Lancashire County Council have announced that, after a year of positive progress, the council has been set its first ever billion pound budget.
Yesterday saw a full meeting of the council, with the outcome proving that the current financial outlook is looking generally positive thanks to cautious management. Leaders did, however, say that complacency cannot set in and that hard decisions may still need to be made due to the current financial climate.
The total budget amounted to £1,039.046 million, with adult services set to receive the highest allocation from this at £444.813 million. Children’s social care is due to receive £193.647 million worth of funding, with £163.016 million being spent on highways and transport. One million of the transport budget is also to be used to fix multiple potholes on roads.

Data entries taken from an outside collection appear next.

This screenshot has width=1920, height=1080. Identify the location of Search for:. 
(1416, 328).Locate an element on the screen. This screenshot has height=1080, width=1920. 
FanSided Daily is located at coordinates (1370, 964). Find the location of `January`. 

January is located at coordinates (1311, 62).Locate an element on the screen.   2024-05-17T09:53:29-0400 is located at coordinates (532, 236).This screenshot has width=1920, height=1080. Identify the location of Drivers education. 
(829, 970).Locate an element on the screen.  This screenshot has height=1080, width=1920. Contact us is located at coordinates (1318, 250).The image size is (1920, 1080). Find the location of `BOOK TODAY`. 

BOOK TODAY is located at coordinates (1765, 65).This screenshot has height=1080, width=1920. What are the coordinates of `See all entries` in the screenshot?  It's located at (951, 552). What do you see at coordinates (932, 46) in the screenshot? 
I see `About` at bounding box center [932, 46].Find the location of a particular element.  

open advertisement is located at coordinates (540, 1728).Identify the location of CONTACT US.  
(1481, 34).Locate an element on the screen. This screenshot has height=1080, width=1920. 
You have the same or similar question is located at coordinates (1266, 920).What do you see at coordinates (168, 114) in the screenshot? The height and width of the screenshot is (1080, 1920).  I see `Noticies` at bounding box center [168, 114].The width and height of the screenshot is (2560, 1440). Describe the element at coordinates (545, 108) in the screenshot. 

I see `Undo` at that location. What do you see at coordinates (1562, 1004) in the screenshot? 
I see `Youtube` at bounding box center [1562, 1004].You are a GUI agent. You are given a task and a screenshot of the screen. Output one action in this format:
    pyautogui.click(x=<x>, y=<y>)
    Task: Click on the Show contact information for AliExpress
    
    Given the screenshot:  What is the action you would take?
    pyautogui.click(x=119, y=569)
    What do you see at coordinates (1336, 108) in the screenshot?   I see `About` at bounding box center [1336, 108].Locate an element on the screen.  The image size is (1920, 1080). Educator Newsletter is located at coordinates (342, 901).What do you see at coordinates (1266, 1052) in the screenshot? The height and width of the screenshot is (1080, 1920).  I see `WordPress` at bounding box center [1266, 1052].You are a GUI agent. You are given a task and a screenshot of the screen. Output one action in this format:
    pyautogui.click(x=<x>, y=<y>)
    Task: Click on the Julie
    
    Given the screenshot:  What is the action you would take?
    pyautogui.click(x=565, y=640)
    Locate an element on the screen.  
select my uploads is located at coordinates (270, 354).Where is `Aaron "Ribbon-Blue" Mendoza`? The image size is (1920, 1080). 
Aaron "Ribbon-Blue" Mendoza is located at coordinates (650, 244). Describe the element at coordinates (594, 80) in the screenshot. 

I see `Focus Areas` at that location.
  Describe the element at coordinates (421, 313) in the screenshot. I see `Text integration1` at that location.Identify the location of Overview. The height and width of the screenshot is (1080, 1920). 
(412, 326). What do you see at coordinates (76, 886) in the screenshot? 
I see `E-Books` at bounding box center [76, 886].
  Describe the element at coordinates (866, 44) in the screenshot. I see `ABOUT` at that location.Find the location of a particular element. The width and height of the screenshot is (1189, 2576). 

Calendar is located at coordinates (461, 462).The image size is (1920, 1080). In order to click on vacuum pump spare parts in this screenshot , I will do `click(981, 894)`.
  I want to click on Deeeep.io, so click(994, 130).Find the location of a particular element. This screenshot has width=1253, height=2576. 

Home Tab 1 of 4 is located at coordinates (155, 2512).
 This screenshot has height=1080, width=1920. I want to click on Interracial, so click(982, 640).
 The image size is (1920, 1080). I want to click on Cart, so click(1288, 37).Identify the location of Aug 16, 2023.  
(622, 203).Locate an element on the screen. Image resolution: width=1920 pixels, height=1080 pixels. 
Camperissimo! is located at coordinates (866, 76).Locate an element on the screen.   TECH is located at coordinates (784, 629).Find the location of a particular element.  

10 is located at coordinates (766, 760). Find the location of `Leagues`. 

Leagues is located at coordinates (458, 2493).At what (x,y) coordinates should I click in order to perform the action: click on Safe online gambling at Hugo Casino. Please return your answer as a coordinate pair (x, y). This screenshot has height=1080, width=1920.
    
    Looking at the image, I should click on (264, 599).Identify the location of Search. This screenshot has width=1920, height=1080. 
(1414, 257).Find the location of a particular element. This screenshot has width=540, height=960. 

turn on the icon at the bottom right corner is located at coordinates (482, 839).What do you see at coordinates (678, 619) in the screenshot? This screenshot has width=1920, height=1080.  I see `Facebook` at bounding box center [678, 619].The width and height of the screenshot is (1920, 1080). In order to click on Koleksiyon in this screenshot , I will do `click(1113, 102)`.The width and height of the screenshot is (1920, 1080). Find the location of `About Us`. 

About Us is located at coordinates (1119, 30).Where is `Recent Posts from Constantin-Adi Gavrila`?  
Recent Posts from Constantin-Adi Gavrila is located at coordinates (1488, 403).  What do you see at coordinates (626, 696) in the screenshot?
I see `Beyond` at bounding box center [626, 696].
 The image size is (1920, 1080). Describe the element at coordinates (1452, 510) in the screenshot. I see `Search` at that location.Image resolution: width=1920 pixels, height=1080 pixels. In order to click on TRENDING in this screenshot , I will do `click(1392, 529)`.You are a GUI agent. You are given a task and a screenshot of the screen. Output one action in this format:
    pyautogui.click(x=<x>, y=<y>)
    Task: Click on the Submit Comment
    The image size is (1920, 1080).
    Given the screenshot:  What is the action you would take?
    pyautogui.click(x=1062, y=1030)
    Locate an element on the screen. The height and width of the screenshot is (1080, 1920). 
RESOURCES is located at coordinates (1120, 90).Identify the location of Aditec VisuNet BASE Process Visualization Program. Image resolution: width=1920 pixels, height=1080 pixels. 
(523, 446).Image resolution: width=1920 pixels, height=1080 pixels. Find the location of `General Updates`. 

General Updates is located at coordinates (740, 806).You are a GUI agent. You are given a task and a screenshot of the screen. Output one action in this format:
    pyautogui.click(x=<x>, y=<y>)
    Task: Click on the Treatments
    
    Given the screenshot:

A new, bespoke Lancashire Investment Fund is to be established, having an additional £11.8 million committed to it. This fund would help businesses develop, as well as encouraging growth that will support local employment.
County Councillor Phillippa Williamson, Leader of the County Council, said:
“Looking back at the past year it is really great to see how much the council has achieved and helped improve the lives of people in Lancashire.
“In fact there has been really good progress in so many areas, and I’m delighted to say that thanks to our careful financial management we will again be looking to continue our work to help Lancashire’s residents and businesses thrive.
“Over the past year, we have seen our Children’s and Family Service move from Requires Improvement to Good, the county attract £200 million of Levelling Up funding, including £50 million for the county council’s bid which will bring improvements and opportunities right across East Lancashire, and more than 50,000 businesses supported by the county’s Business Growth Hub.
“We’ve also been working hard on our highways, investing in the ‘Love Clean Streets’ App, rubber roads and other innovative ways to keep Lancashire’s roads moving.
“Our continued investment and focus on Adult Social Care, with a ring fenced 2% increase in funding from council tax, as well more than £193 million being spent on children’s social care, means we can ensure many of most vulnerable residents receive the support they need.
Other boosts include an extra £200,000 to provide support for sustainable transport, £756,000 being allocated to the improvement of cyber security and a £500 increase to the £2,000 local member grants scheme.
Deputy Leader of the Council, Cllr Alan Vincent, said:
“I’m very pleased to say that overall our finances are stable, but I am also realistic and know there is more to do.
“Over the last year we have felt the pressure of rising costs like the rest of county and have worked hard to find ways to reduce these while continuing to deliver much needed services, whilst also providing value for money.
“Our financial management is paying off and with the addition of the government’s financial settlement, we are now in a better position than most local authorities.
“But we must be careful, and maintain the financial strategy that has served us well.
“By taking this considered approach we feel optimistic that later in the later in the year we will be in a position to provide even more support and further investment.”